**PROBLEM STATEMENT:** Reproduce the records below exactly; no pictures.
(SUPPLIED MATERIAL)
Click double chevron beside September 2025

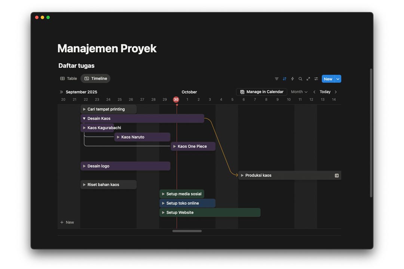(x=61, y=92)
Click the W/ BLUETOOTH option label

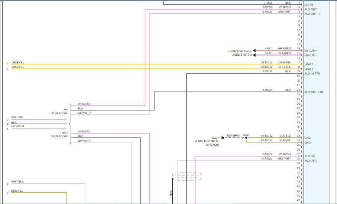(x=60, y=111)
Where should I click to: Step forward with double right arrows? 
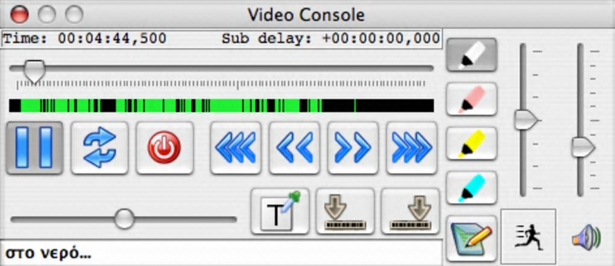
(End SUPPLIED MATERIAL)
**PROBLEM SOLUTION:**
Click double chevron beside September 2025

(x=61, y=92)
Click the W/ BLUETOOTH option label

(x=60, y=111)
Where should I click to: Step forward with double right arrows? 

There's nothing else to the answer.